If indexes are so powerful, why don’t we index on every single column and every possible combination of columns?
The first reason is insert performance. Each added index will decrease insert performance, and certainly in e-commerce database, insert performance can be quite critical on some tables. Indexes exist physically on disk, so each insert also has to update each index. More indexes = more time to insert.
The second reason is disk space. Technically indexes are duplicate data. They’re storing data that is already in the table, just in a specific order. Since indexes exist physically on disk, they take up disk space. I have actually seen a database where the indexes took up as much space as the data did, because every column in the table was in an index.

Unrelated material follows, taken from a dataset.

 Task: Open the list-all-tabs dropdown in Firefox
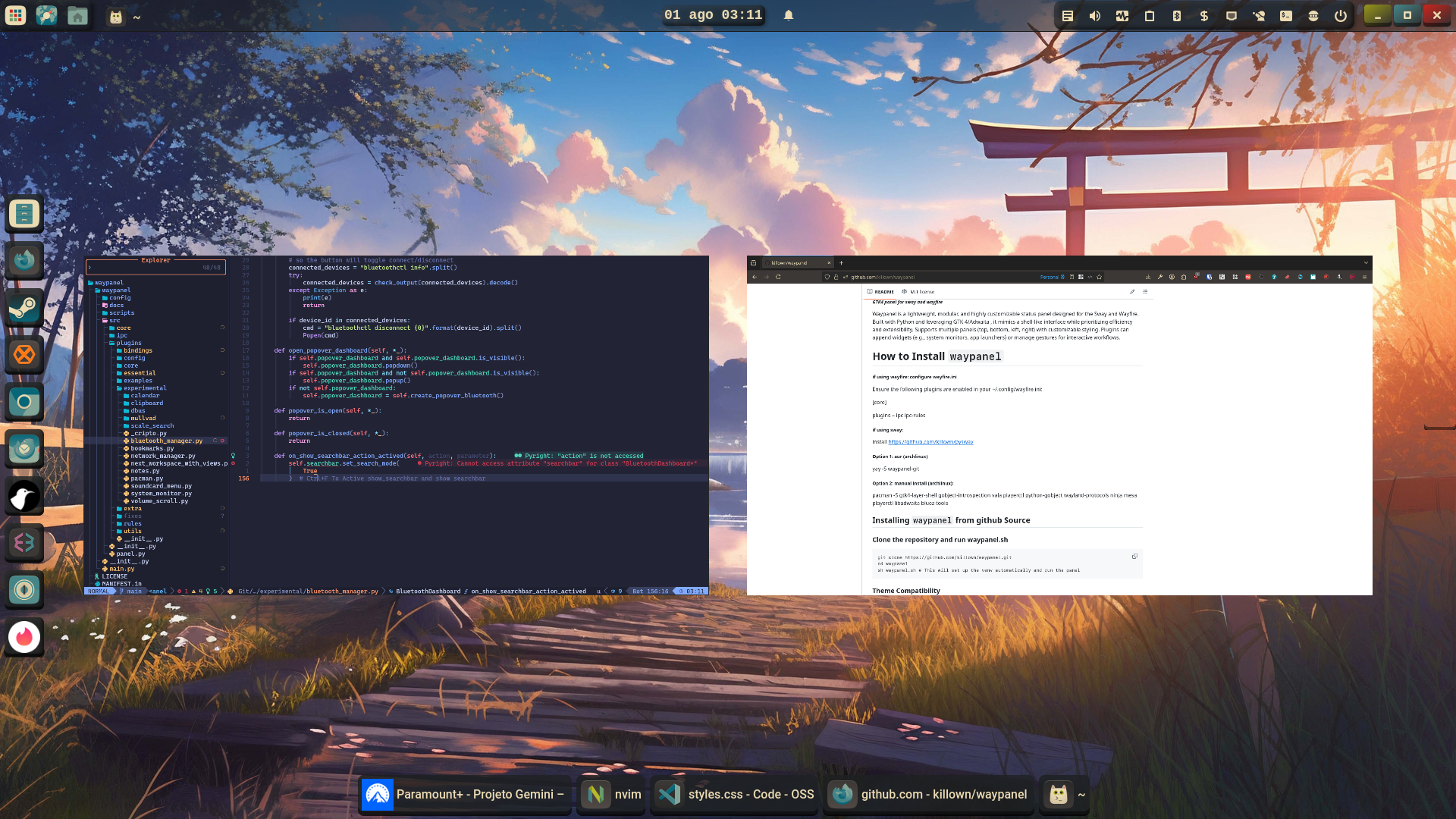click(1367, 263)
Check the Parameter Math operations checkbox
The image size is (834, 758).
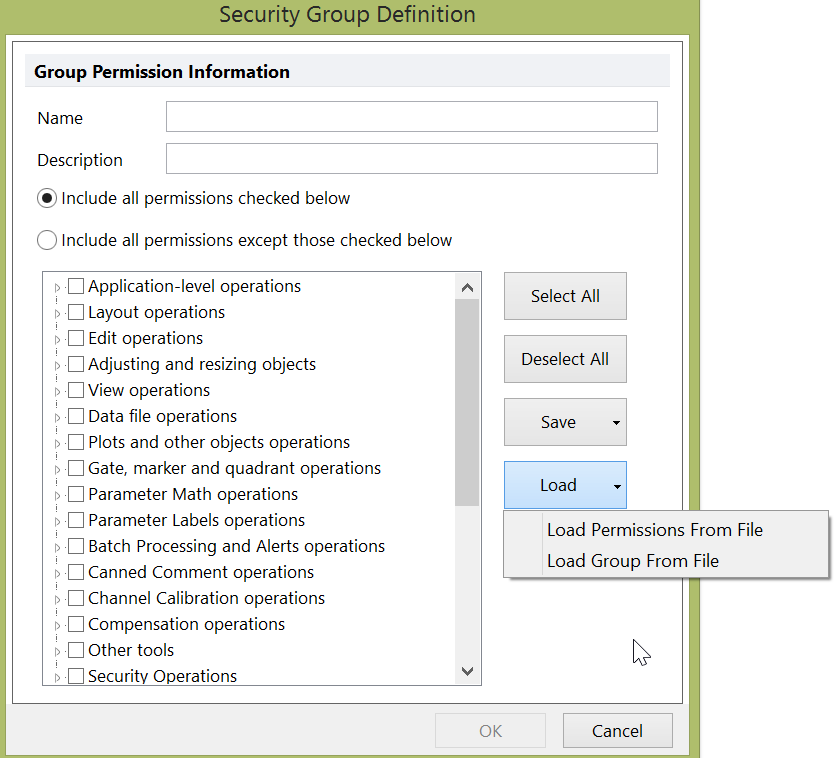coord(76,495)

In that case it was necessary, but such duplication should not be needed for every database or table. I can easily see some tables taking more space in indexes than the data themselves.
Maintenance for Indexes
One of the things I was shocked about when I took an Oracle class was that in Oracle databases, indexes can be considered invalid and need to be rebuilt. This doesn’t happen in DB2 databases. DB2 might choose not to use the index if statistics are old or if it doesn’t match what the query needs well enough, but the index is always valid.

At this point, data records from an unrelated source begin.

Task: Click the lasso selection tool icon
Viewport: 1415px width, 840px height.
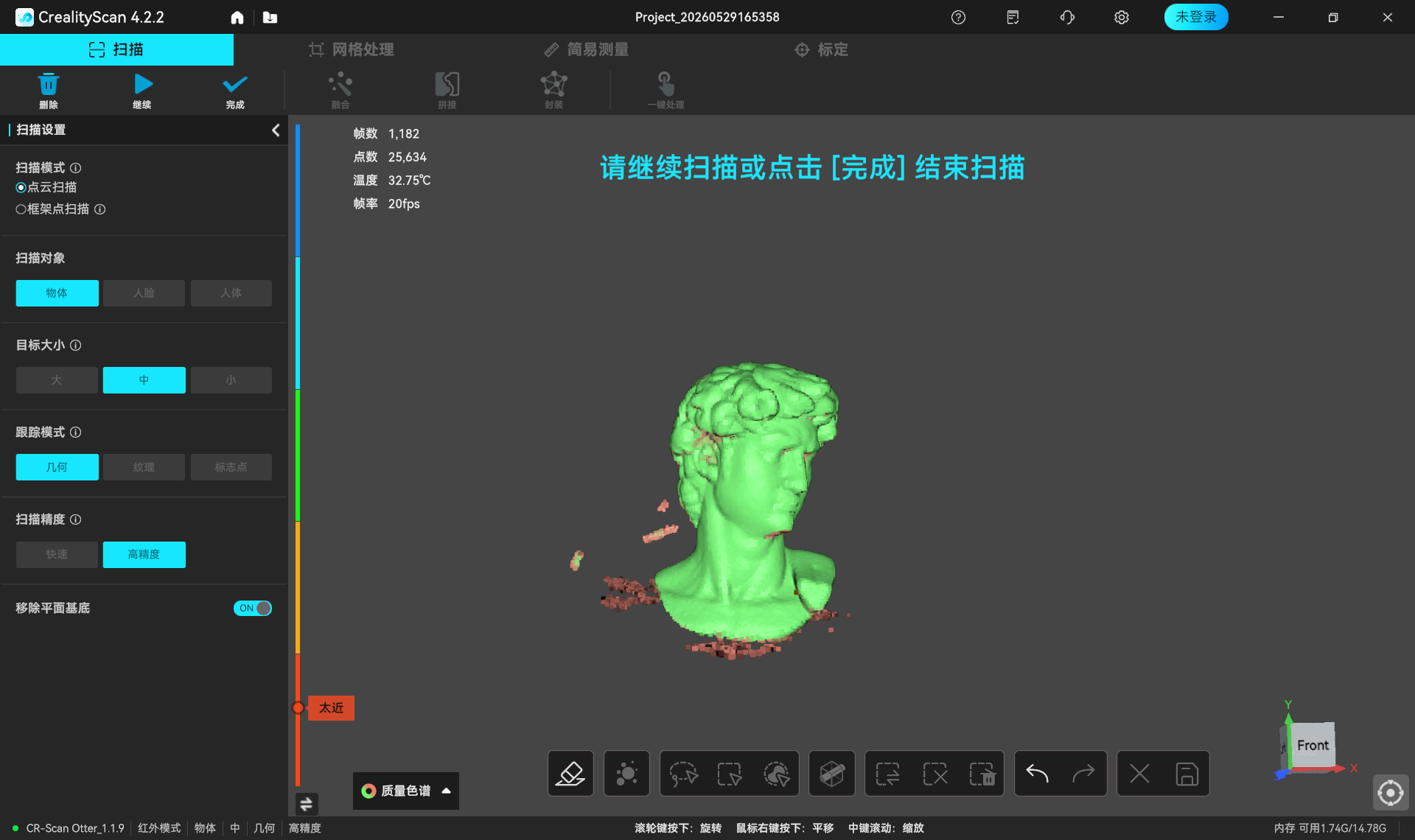Action: [683, 774]
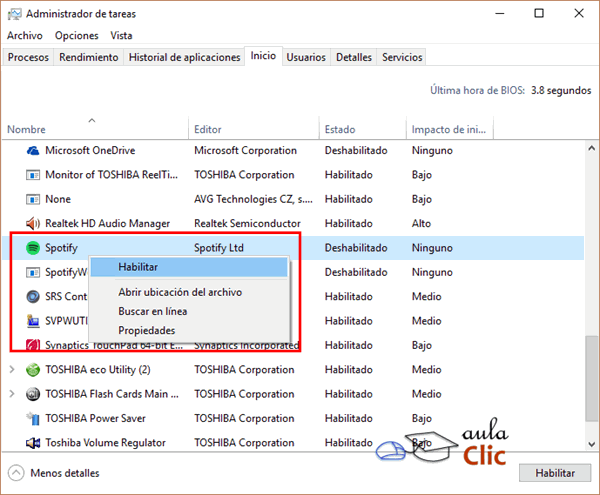Select Abrir ubicación del archivo

[x=179, y=292]
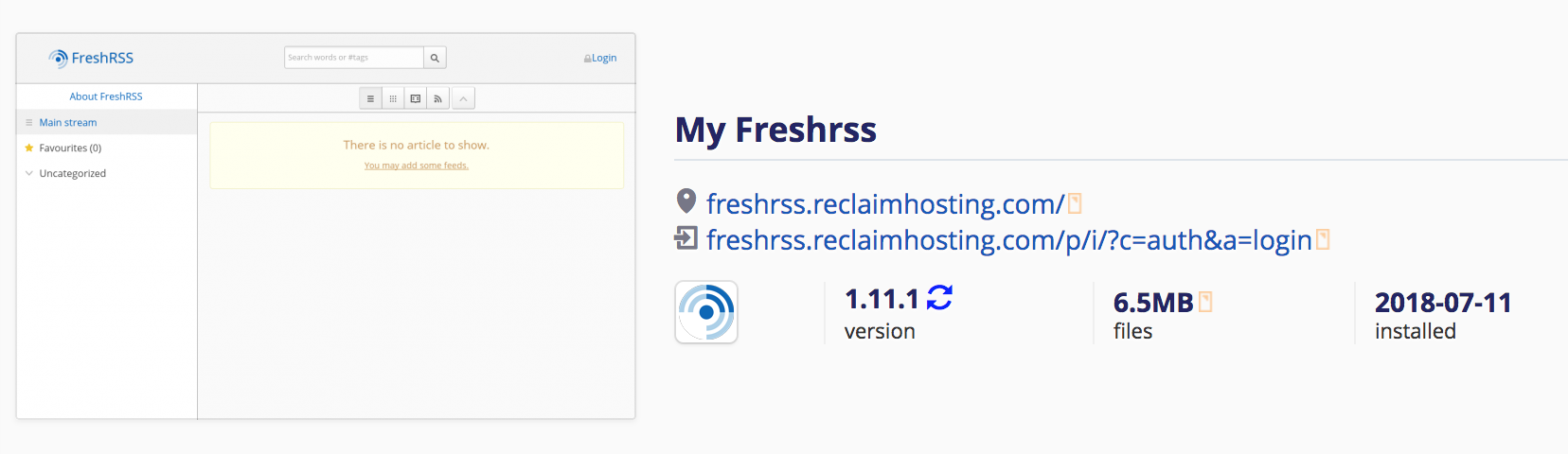Click the FreshRSS logo in the header
Screen dimensions: 1568x454
pos(91,58)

For DB2 to select the best indexes to use, it is important to regularly (weekly) be running RUNSTATS on the tables in your database with this syntax:
db2 runstats on schema.table with distribution and detailed indexes all
This ensures that DB2 has correct statistical information on the distribution of data and on all indexes so it can choose the best path to retrieve data.
If you use clustering indexes, you should also use REORGCHK on a weekly basis to check for tables that need to be re-ordered to match their clustering indexes better.
Indexing as an art
Overall, indexing is an art that it takes a while to master. I hope the basics in this post give some of my readers a good starting point on understanding indexes.